Emar nació como Álvaro Yáñez y era uno de los vástagos de los propietarios del diario LA NACION de su país. En el prólogo de Ayer , su connacional Cecilia Rubio traza un minucioso perfil del solitario y excéntrico papel que jugó dentro de las filas vanguardistas de las primeras décadas del siglo XX. Durante los años veinte se dedicó a escribir crítica de arte moderno en el diario familiar. Esas intervenciones tuvieron su prolongación en una obra literaria escasa y originalísima: además de Ayer, dio a conocer las novelas Un año y Miltin 1934 (las tres de 1935) y un único libro de cuentos (1937). Umbral , la novela inconclusa que escribió durante el resto de su vida, fue publicada de manera parcial en Buenos Aires una década después de su muerte y luego, en cinco volúmenes, en su país natal (1996).
El seudónimo Juan Emar, que juega con la expresión francesa J´en ai marre ("Estoy harto"), puede tomarse como una declaración de principios sobre los callejones sin salida que el escritor veía en el arte tradicional. Su posición iconoclasta, sin embargo, anota Rubio, sufría una complicación añadida: el de haber sido narrador en un tiempo y espacio en que la originalidad literaria se toleraba en poesía, jamás en la prosa. Esa anomalía, que agobió la circulación de sus obras, lo redujo a frecuentar otros ámbitos artísticos, principalmente el pictórico, que dejó evidentes huellas en sus textos.

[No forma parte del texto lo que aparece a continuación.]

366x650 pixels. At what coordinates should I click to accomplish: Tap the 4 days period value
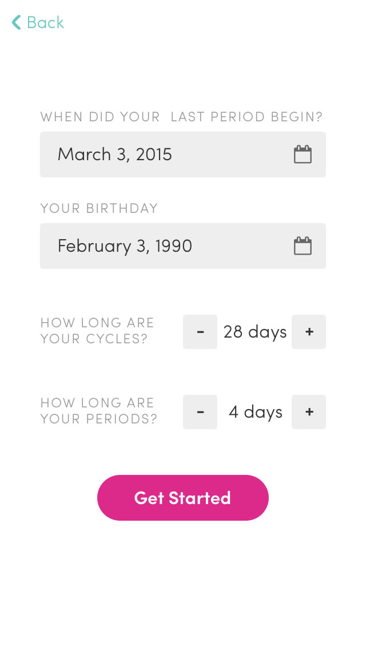point(255,412)
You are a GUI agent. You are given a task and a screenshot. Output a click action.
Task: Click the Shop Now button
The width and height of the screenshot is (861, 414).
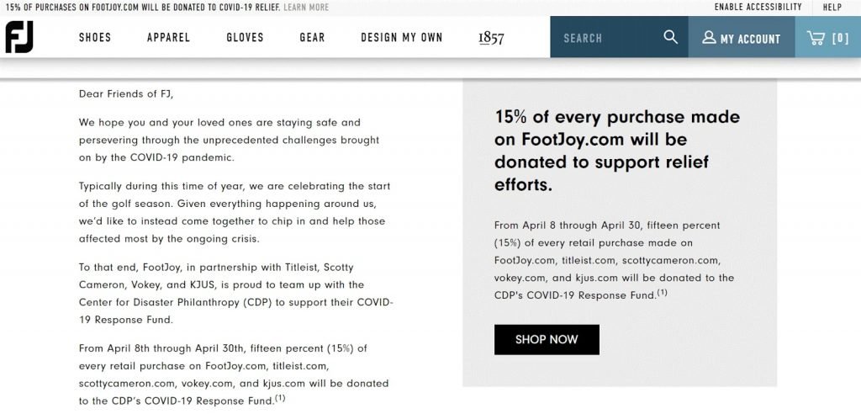(x=547, y=339)

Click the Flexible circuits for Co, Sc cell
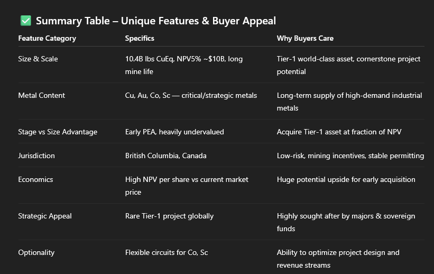167,252
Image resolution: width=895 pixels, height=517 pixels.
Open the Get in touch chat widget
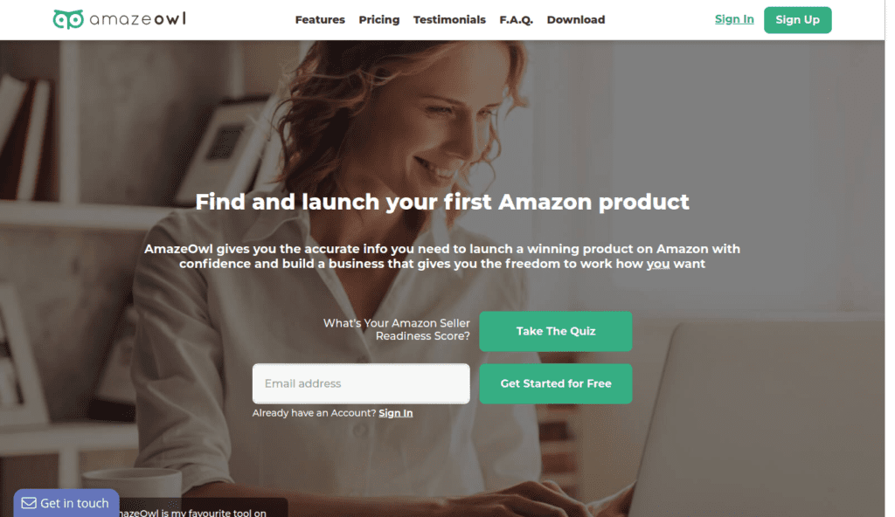tap(66, 503)
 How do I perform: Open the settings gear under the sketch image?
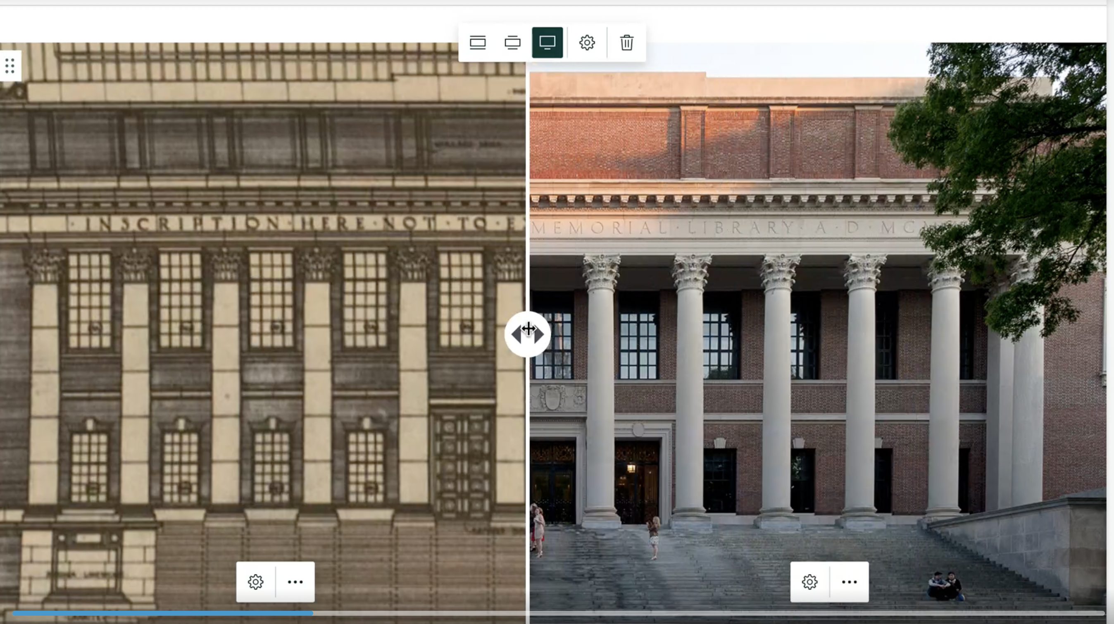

Ayer es una de esas novelas en las que todo parece guiado por el azar y sus conexiones automáticas. El protagonista se desplaza junto con su mujer por una ciudad imaginaria, San Agustín de Tango (la reproducción de un mapa permite entender los recorridos de los personajes por esa maqueta literaria), y es testigo de acontecimientos diversos, de un guillotinamiento a la deglución de una leona por un avestruz. La velocidad impera: la del traslado físico, pero sobre todo la de las frenéticas reflexiones que circulan por la conciencia superficial del héroe. Cada capítulo termina con una frase motor, un "vamos, vamos" que lanza a la pareja hacia una nueva escena.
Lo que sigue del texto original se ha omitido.